Regelungsbedarf am Hotelturm und Kongress am Park

06.08.2015 22:30 | Stadtplanung

Der neu zu ordnende Bereich von oben. Foto: Nürnberg Luftbild / Hajo Dietz

Rund um den stadtbildprägenden Hotelturm und den vor einigen Jahren umfassend modernisierten „Kongress am Park” besteht planungsrechtlicher Regelungsbedarf.

Die Erschließungs- und Parksituation stellen sich dort als unbefriedigend dar. Im gesamten Gebiet ist ein enorm hoher Parkdruck zu beobachten. Schleichverkehr bzw.
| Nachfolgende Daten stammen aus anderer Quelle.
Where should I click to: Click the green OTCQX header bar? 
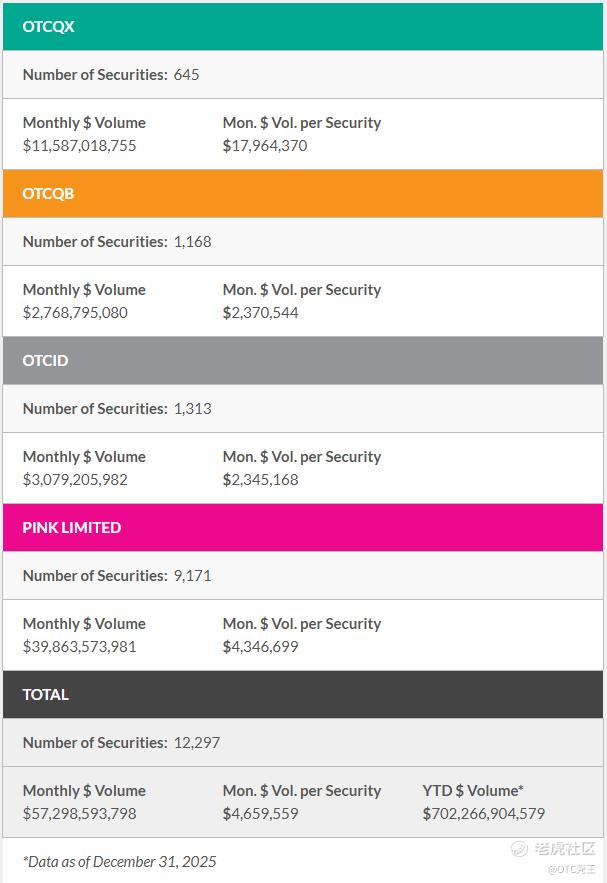pyautogui.click(x=303, y=27)
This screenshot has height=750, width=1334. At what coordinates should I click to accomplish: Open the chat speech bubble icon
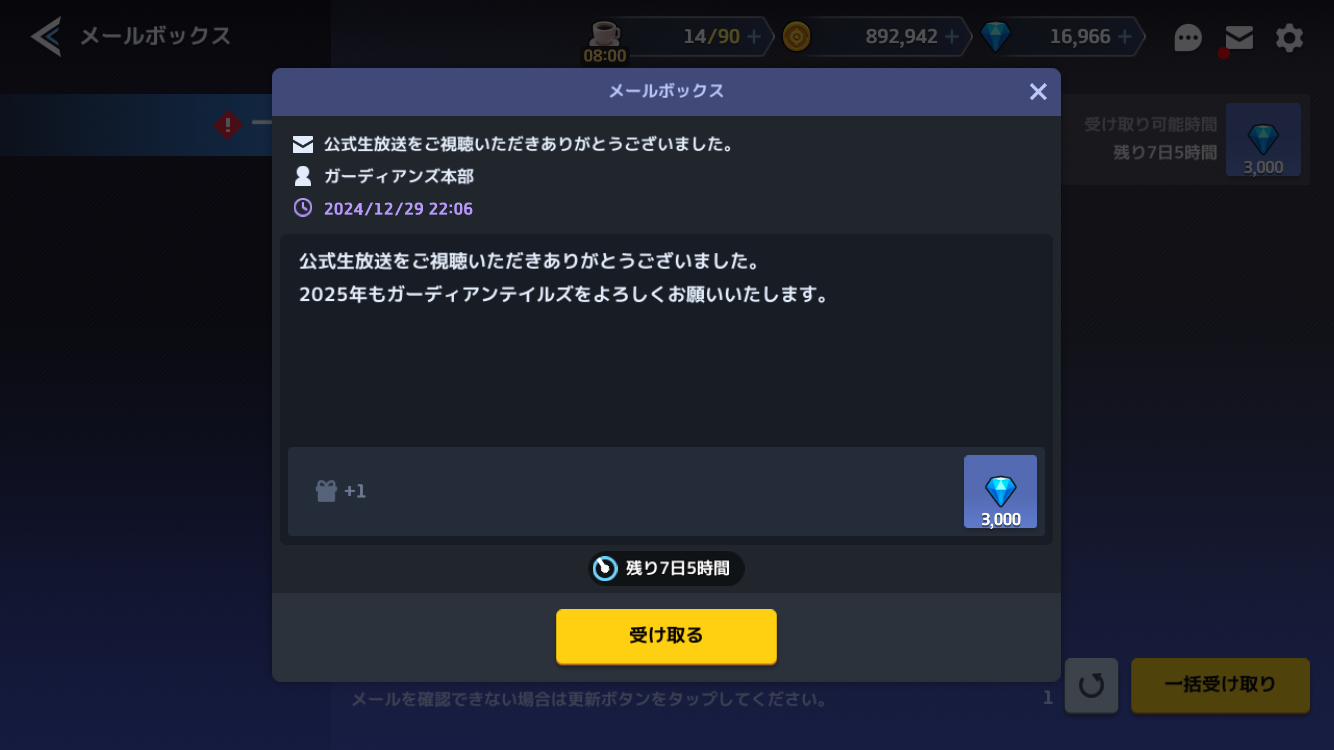[1188, 38]
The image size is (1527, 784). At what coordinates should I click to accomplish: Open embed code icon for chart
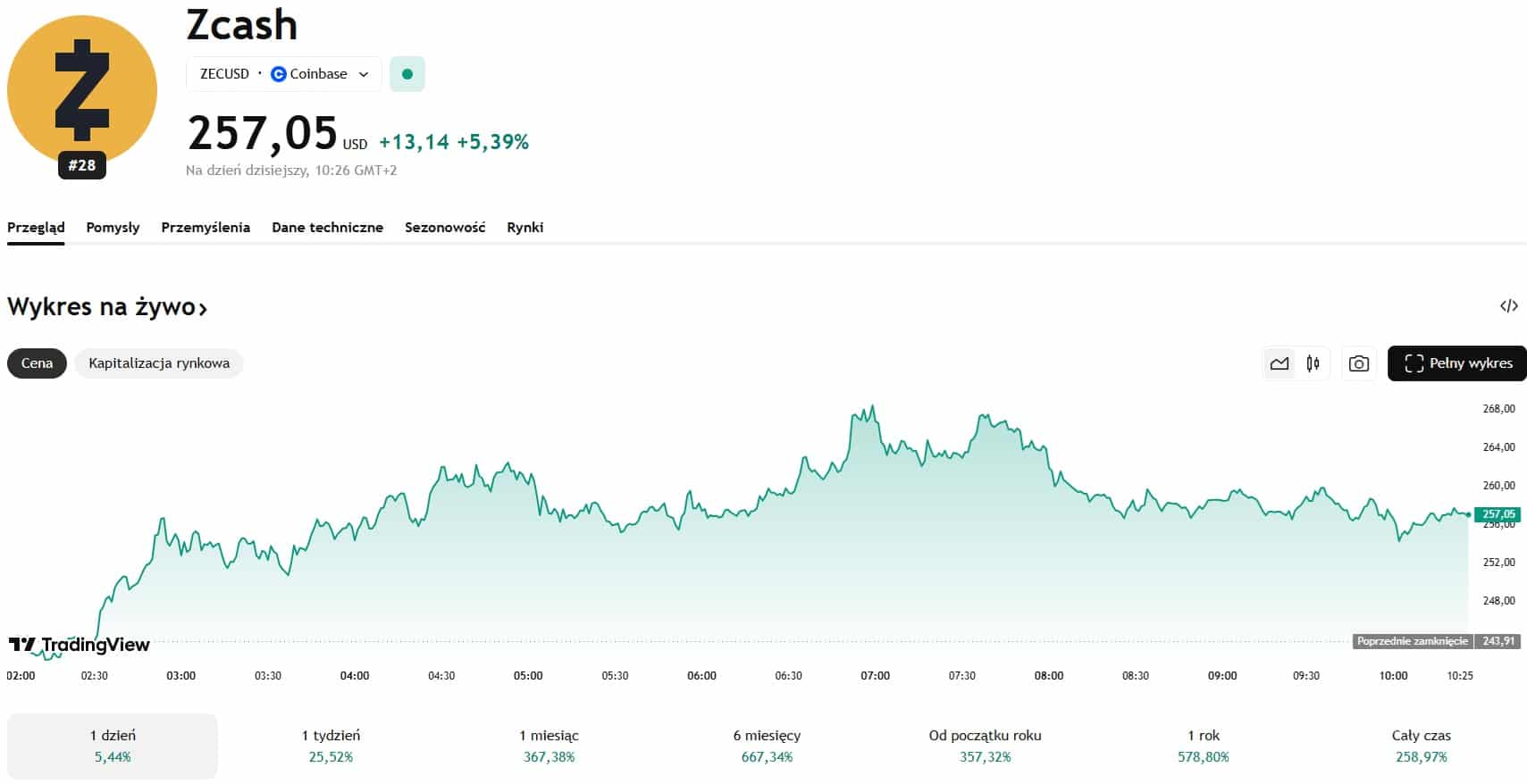[1508, 306]
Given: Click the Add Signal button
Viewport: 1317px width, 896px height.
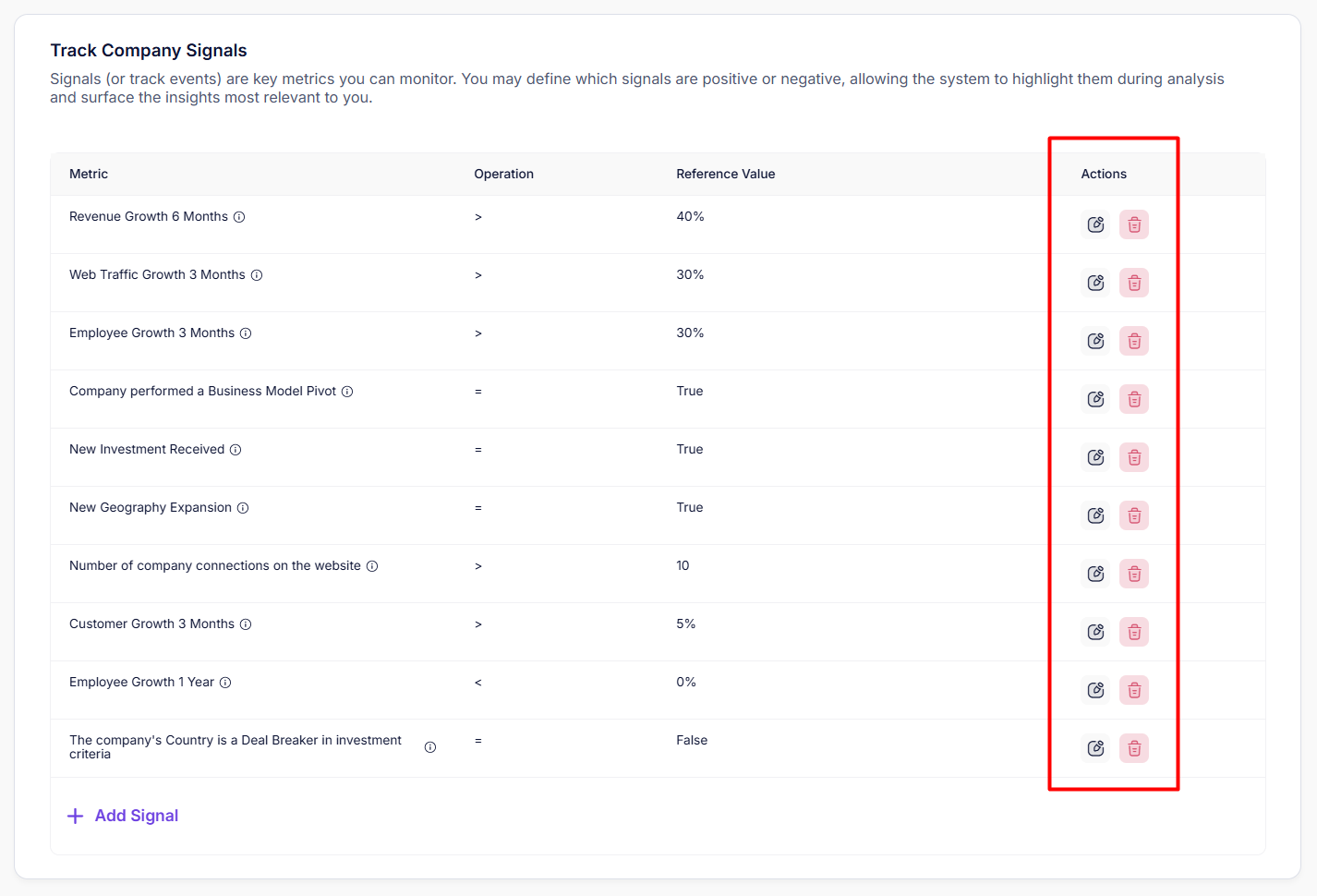Looking at the screenshot, I should click(x=124, y=816).
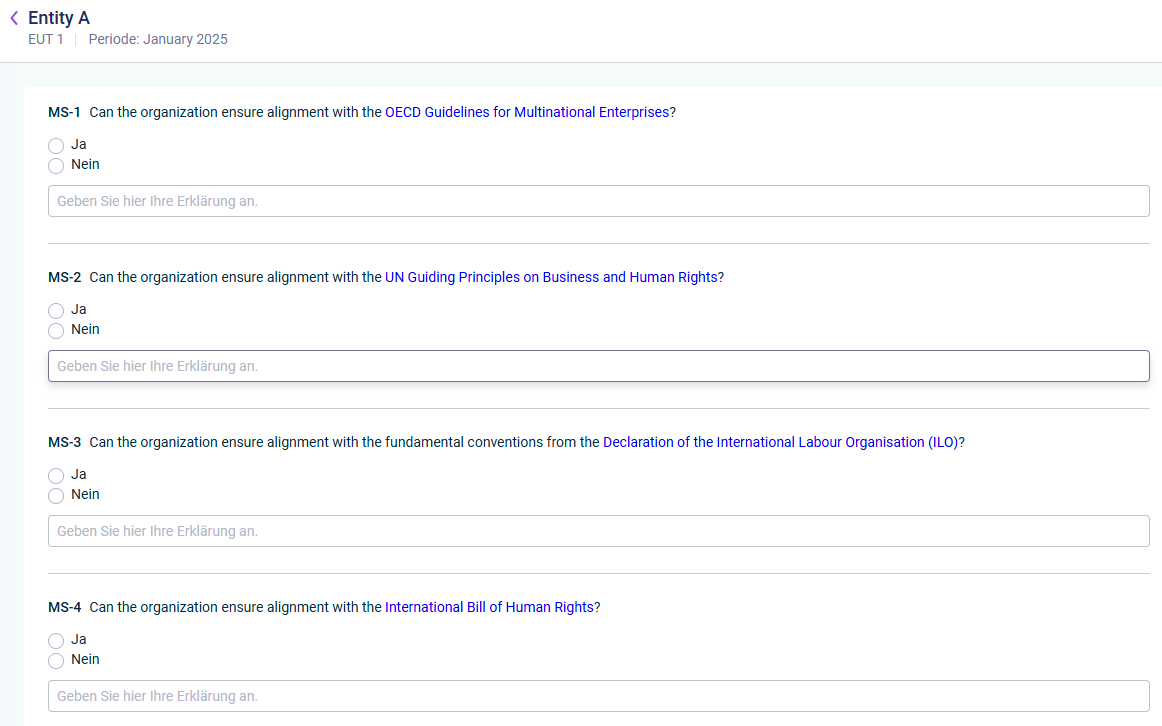Click the EUT 1 label in header
This screenshot has height=726, width=1162.
46,39
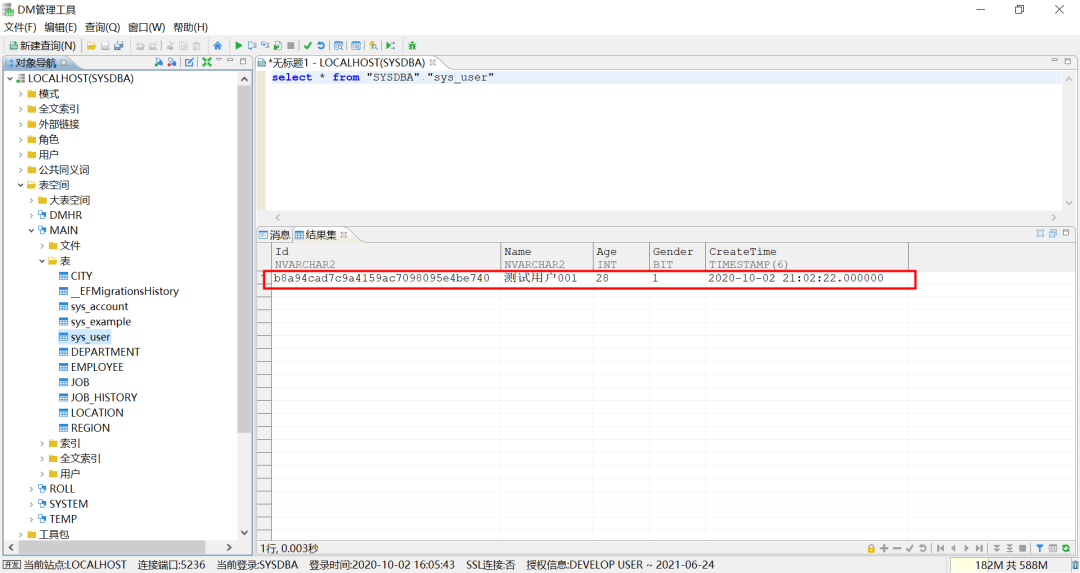
Task: Collapse the MAIN tablespace node
Action: pos(31,231)
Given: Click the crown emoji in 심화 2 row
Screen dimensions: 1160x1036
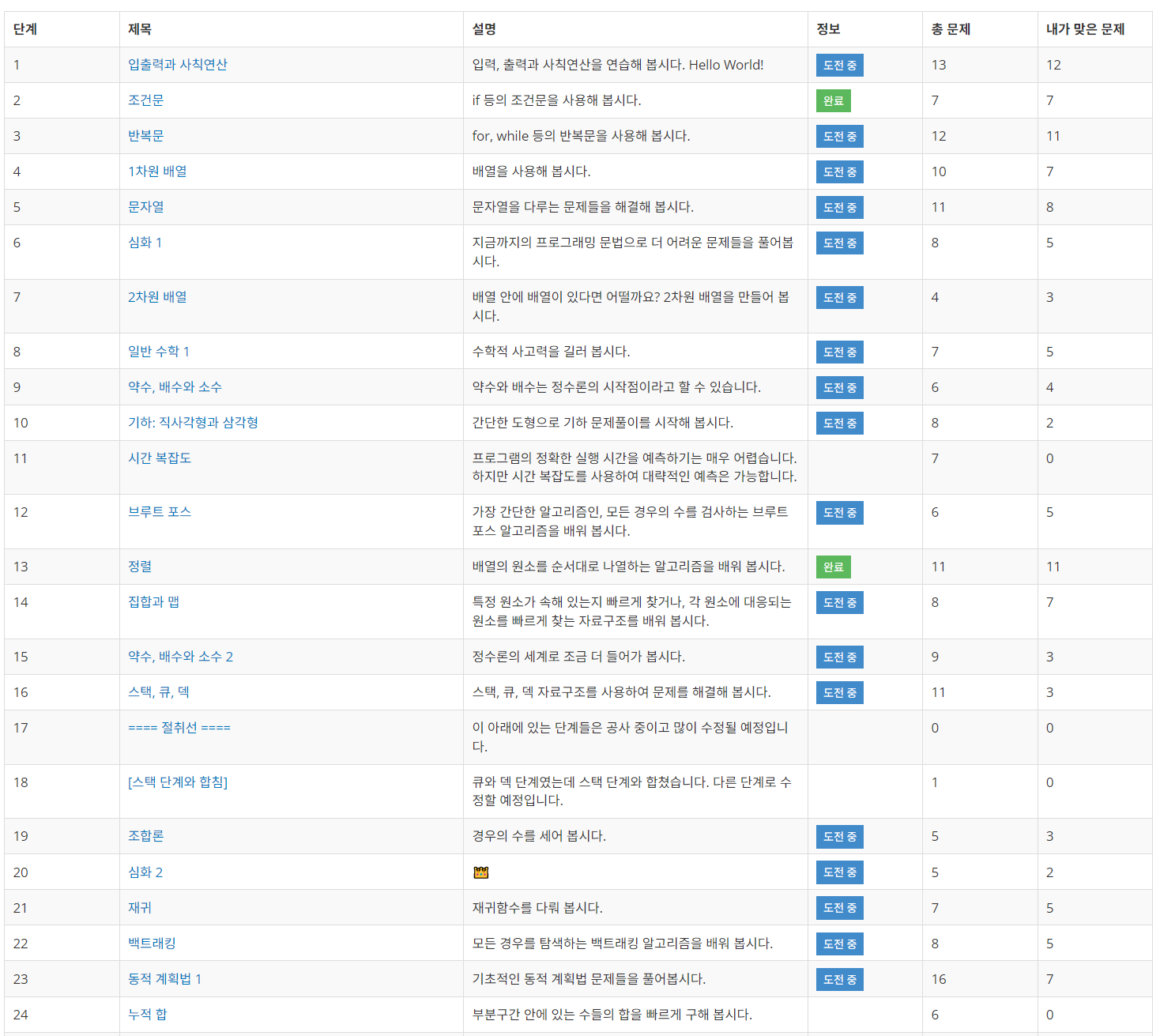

Parksuchverkehr haben negative Auswirkungen auf das benachbarte Antonsviertel und bedürfen daher einer verkehrsplanerischen Regelung.

Die Schließung großer Teile des südwestlich des Hotelturms liegenden maroden Parkhauses mit ursprünglich ca. 550 Stellplätzen hat die Situation noch einmal erheblich verschlechtert. Den zahlreichen Besuchern der Kongresshalle und den Übernachtungsgästen und Bewohnern des Hotelturms stehen seit Herbst 2013 nur noch 93 Parkplätze im Erdgeschoss zur Verfügung.

Die vor einigen Jahren durch private Investoren begonnen Aufstockung des Parkhauses im Rahmen eines großen Wohnbauprojektes wurde nur in Fragmenten realisiert. Sie wird seit einiger Zeit nicht mehr weiter verfolgt. Hinzu kommt auch noch die leerstehende ehemalige „Kunsthalle” an prominenter Stelle im Quartier.

Zur Schaffung der planungsrechtlichen Voraussetzungen einer umfassenden Neuordnung im Bereich zwischen Rosenaustraße und Elisenstraße wurde am 24. September 2013 der Änderungs- und Aufstellungsbeschluss für den Bebauungsplan Nr. 868 gefasst. Detaillierte Planungen und komplexe Abstimmungen hierzu sind noch nicht abgeschlossen. Den Anforderungen der Anwohner, Grundstückseigentümer, Hotelgäste sowie der Besucher der Kongress-Veranstaltungen, der Gastronomie und des Stadtgartens ist hierbei Rechnung zu tragen.

Während der Aufstellung des Bebauungsplanes sollen städtebaulich unerwünschte, die Planungsziele gefährdende Veränderungen ausgeschlossen werden. Ziel der Planung ist eine aufeinander abgestimmte Neuordnung von Erschließung, Parksituation und Bebauung im Plangebiet. Hierzu hat sich der Stadtrat des im Baurecht verankerten Instruments einer Veränderungssperre bedient.

Eine solche Veränderungssperre tritt heute durch ihre Bekanntmachung im Amtsblatt der Stadt Augsburg für zwei Jahre in Kraft. Damit müssen Vorhaben, die der zukünftigen Planung zuwiderlaufen nicht mehr von der Bauverwaltung genehmigt werden.